In breast-feeding women prolactin released in response to suckling is essential for the maintenance of lactation. This physiological hyperprolactinaemia is also associated with lactational infertility. However, it is not clear whether there is any direct relationship between changes in prolactin per se and the duration of infertility. To address this question, our study determined the pattern of prolactin secretion in relation to suckling and the return of ovarian activity in the same cohort of breast-feeding women. Blood samples were withdrawn at 10 min intervals for 24 h from 09:00 to 09:00 h at either 4 (n = 9) or 8 weeks (n = 11) post-partum when the women had completely suppressed ovarian activity, at the time of the introduction of supplements to the baby (n = 17), a time associated with reduction of suckling activity, at first menses while still breast-feeding (n = 13) and in the follicular phase (n = 9) of the first menstrual cycle after weaning. During sampling, mothers and babies continued their normal pattern of suckling activity. The pattern of prolactin release was very variable at each stage of lactation, depending on the pattern of suckling. Frequent suckling was associated with elevated prolactin concentrations during the 24 h period throughout lactation. When suckling was less frequent, prolactin concentrations fell to baseline values between breast-feeds, but prolactin was released in response to all suckling episodes. An increase in prolactin concentrations at night, independent of suckling, was only evident once breast-feeding had ceased.
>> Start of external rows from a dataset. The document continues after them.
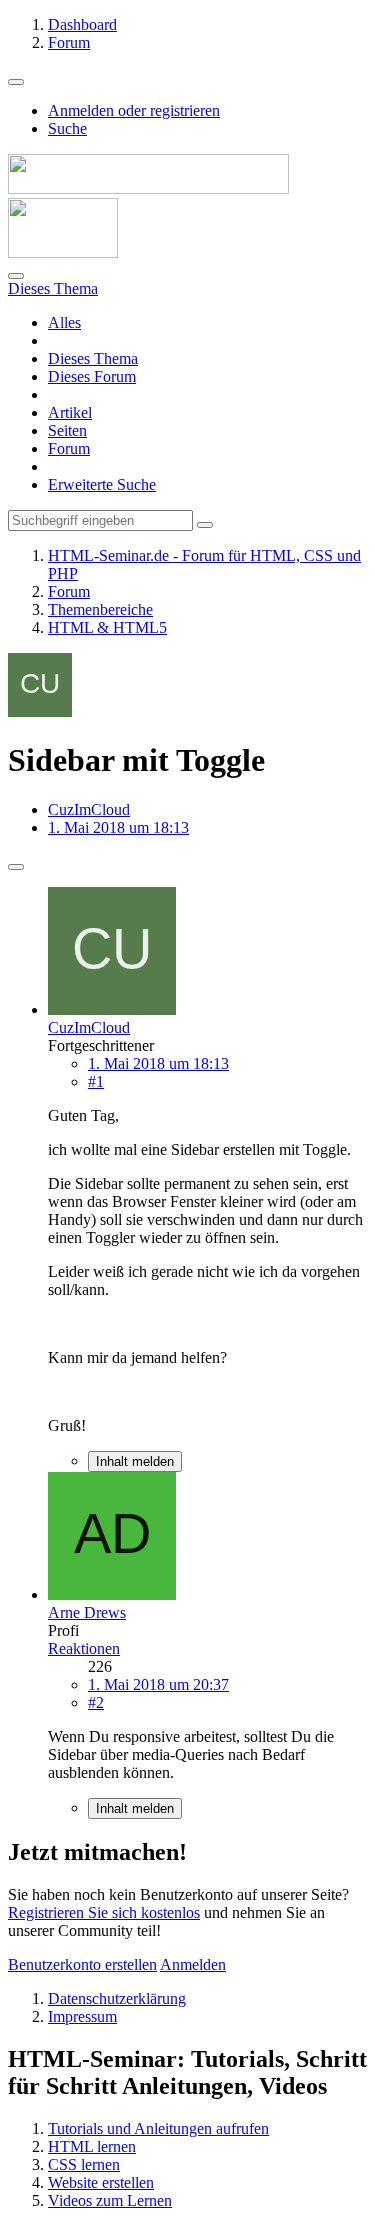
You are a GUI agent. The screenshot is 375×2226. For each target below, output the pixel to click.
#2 (96, 1702)
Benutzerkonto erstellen (82, 1964)
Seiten (67, 430)
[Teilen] (16, 867)
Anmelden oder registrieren (134, 110)
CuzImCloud (89, 809)
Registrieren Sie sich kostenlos (104, 1912)
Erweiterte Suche (102, 484)
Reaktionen (84, 1648)
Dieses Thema (93, 358)
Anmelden (193, 1964)
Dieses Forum (92, 376)
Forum (69, 448)
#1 (96, 1081)
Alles (64, 322)
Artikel (70, 412)
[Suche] (16, 276)
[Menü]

The prolactin response to suckling declined significantly only after the return of menses at 33.6 +/- 3.5 weeks post-partum. There was no relationship between the duration of amenorrhoea and the plasma concentrations of prolactin over 24 h, or day or night separately, throughout lactation. However, there was a strong correlation (r = 0.843; P < 0.01) between the timing of the introduction of dietary supplements to the baby and the duration of amenorrhoea. These results suggest that there may be no precise link between the release of prolactin during lactation and the duration of lactational infertility in breast-feeding women.